* INSTRUCTIONS TO FOLLOW *
Each record listed below is to be output exactly as written.
---------- PROVIDED DATA ----------
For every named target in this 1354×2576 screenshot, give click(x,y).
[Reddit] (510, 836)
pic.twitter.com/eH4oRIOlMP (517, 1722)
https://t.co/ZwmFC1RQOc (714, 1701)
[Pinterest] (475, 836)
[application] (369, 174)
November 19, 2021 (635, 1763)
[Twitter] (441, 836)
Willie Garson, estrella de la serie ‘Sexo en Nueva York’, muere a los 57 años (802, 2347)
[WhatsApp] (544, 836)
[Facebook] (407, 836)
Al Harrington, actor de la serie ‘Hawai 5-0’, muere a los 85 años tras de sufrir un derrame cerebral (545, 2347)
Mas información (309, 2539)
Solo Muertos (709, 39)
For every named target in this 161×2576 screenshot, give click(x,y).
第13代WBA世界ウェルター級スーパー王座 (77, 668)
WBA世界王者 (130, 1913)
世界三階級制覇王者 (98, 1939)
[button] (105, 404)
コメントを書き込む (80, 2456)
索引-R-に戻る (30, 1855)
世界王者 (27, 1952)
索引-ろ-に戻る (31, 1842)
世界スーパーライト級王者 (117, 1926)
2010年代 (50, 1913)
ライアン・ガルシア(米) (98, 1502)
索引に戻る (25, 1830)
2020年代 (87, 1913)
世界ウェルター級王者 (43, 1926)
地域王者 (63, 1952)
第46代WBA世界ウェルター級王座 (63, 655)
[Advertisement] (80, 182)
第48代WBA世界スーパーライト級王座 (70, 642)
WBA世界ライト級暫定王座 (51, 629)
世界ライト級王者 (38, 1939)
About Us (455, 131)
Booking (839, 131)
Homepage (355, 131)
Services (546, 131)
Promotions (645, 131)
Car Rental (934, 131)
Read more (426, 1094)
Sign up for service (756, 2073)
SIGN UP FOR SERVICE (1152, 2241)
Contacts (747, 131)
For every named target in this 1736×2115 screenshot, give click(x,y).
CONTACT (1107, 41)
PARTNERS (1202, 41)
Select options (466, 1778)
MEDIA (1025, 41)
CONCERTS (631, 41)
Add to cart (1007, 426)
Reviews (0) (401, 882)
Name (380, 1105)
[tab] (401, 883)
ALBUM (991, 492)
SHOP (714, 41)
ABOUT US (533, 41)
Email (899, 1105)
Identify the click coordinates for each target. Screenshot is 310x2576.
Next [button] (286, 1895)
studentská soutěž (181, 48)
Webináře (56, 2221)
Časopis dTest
----------
* ANSWER SPACE *
For every named target in this 1354×2576 screenshot, give click(x,y).
[Reddit] (510, 836)
pic.twitter.com/eH4oRIOlMP (517, 1722)
https://t.co/ZwmFC1RQOc (714, 1701)
[Pinterest] (475, 836)
[application] (369, 174)
November 19, 2021 (635, 1763)
[Twitter] (441, 836)
Willie Garson, estrella de la serie ‘Sexo en Nueva York’, muere a los 57 años (802, 2347)
[WhatsApp] (544, 836)
[Facebook] (407, 836)
Al Harrington, actor de la serie ‘Hawai 5-0’, muere a los 85 años tras de sufrir un derrame cerebral (545, 2347)
Mas información (309, 2539)
Solo Muertos (709, 39)
For every named target in this 161×2576 screenshot, give click(x,y).
第13代WBA世界ウェルター級スーパー王座 (77, 668)
WBA世界王者 (130, 1913)
世界三階級制覇王者 (98, 1939)
[button] (105, 404)
コメントを書き込む (80, 2456)
索引-R-に戻る (30, 1855)
世界王者 (27, 1952)
索引-ろ-に戻る (31, 1842)
世界スーパーライト級王者 (117, 1926)
2010年代 (50, 1913)
ライアン・ガルシア(米) (98, 1502)
索引に戻る (25, 1830)
2020年代 (87, 1913)
世界ウェルター級王者 (43, 1926)
地域王者 (63, 1952)
第46代WBA世界ウェルター級王座 (63, 655)
[Advertisement] (80, 182)
第48代WBA世界スーパーライト級王座 (70, 642)
WBA世界ライト級暫定王座 (51, 629)
世界ライト級王者 (38, 1939)
About Us (455, 131)
Booking (839, 131)
Homepage (355, 131)
Services (546, 131)
Promotions (645, 131)
Car Rental (934, 131)
Read more (426, 1094)
Sign up for service (756, 2073)
SIGN UP FOR SERVICE (1152, 2241)
Contacts (747, 131)
For every named target in this 1736×2115 screenshot, give click(x,y).
CONTACT (1107, 41)
PARTNERS (1202, 41)
Select options (466, 1778)
MEDIA (1025, 41)
CONCERTS (631, 41)
Add to cart (1007, 426)
Reviews (0) (401, 882)
Name (380, 1105)
[tab] (401, 883)
ALBUM (991, 492)
SHOP (714, 41)
ABOUT US (533, 41)
Email (899, 1105)
Identify the click coordinates for each target. Screenshot is 310x2576.
Next [button] (286, 1895)
studentská soutěž (181, 48)
Webináře (56, 2221)
Časopis dTest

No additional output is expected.